Deriving Frequent Itemsets from Frequent Closed Itemsets using the LevelWise Algorithm (SPMF documentation)
This example explains how to run the LevelWise algorithm using the SPMF open-source data mining library.
How to run this example?
- If you are using the graphical interface, (1) choose the "LevelWise" algorithm, (2) select the input file "contextMushroom_FCI90.txt", (3) set the output file name (e.g. "output.txt") and (4) click "Run algorithm".
- If you want to execute this example from the command line,
then execute this command:
java -jar spmf.jar run LevelWise contextMushroom_FCI90.txt output.txt in a folder containing spmf.jar and the example input file contextMushroom_FCI90.txt. - If you are using the source code version of SPMF, launch the file "MainTestLevelWise_saveToFile.java" in the package ca.pfv.SPMF.tests.
What is LevelWise?
LevelWise is the first algorithm to derive frequent itemsets from frequent closed itemsets. This method was proposed by Nicolas Pasquier et al. (1999).

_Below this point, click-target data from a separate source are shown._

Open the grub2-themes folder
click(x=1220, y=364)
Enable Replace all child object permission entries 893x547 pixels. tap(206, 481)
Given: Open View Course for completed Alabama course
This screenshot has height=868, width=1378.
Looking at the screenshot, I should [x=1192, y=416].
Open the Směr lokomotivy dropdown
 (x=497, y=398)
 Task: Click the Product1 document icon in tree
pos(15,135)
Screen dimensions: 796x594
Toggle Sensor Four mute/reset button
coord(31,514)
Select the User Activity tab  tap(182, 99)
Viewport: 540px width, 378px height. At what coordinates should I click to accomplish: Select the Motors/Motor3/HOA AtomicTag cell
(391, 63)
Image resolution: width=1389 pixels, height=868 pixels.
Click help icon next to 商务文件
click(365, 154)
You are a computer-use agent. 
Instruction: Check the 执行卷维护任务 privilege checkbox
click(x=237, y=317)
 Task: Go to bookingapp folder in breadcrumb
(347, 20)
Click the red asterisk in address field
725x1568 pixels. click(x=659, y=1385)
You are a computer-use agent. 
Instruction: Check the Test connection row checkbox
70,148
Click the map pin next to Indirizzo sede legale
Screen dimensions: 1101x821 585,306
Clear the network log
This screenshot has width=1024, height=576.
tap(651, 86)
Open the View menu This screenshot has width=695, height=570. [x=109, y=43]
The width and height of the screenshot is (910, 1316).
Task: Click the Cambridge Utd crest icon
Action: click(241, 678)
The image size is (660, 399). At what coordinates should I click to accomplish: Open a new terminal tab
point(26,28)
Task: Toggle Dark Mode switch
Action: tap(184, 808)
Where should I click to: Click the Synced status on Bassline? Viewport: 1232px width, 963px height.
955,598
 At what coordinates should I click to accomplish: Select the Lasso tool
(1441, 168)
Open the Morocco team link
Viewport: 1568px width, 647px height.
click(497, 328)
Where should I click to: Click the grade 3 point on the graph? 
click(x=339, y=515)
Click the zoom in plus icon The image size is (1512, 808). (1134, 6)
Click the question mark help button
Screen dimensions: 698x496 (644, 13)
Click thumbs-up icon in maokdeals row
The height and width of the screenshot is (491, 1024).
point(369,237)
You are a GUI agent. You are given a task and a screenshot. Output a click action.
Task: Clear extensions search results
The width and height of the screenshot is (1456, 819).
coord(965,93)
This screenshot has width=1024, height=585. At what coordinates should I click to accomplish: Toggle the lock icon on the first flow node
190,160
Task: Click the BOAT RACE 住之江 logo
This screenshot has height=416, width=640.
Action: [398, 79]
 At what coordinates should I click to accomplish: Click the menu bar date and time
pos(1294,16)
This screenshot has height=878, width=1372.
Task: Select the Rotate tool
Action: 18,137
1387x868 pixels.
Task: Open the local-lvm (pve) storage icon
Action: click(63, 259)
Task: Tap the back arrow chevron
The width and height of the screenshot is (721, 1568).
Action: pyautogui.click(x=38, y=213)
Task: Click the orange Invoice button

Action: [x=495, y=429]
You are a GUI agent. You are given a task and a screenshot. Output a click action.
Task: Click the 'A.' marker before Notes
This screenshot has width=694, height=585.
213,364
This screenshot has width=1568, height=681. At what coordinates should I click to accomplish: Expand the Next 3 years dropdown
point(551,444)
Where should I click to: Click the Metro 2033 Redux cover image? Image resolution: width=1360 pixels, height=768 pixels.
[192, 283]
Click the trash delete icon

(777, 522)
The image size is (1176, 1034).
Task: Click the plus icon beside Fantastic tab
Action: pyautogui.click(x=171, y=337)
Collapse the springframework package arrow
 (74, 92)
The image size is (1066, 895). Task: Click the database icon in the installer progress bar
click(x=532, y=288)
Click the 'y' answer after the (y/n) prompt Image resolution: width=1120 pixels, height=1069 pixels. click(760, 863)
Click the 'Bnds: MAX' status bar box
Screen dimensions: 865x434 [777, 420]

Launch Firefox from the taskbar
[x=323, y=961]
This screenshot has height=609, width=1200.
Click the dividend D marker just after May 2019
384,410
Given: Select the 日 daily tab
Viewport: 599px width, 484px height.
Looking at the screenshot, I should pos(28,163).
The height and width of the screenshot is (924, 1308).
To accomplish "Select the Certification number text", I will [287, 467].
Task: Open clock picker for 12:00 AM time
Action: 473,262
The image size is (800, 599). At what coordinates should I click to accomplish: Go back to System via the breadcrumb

What is the input of the LevelWise algorithm?
The input of LevelWise is a FCI database.
A FCI database is a set of frequent closed itemsets. For example, consider the following FCI database. It contains 6 frequent closed itemsets and support number of each itemset. This database is provided as the file contextMushroom_FCI90.txt. This input file was obtained by applying the Charm algorithm (proposed by Zaki) on the Mushroom.txt dataset with 90% as the minsup threshold.
frequent closed itemsets |
support |
{36 90 97} |
7576 |
{90 97} |
7768 |
{36 90 94} |
8192 |
{36 90} |
8200 |
{90 94} |
8216 |
{90} |
8416 |
What is the output of the LevelWise algorithm?
LevelWise is an algorithm for deriving frequent itemsets from frequent closed itemsets. A frequent itemset is an itemset which appears in at least minsup transactions from the transaction database. And a frequent closed itemset is a frequent itemset that none of its immediate supersets have the same support number as itself.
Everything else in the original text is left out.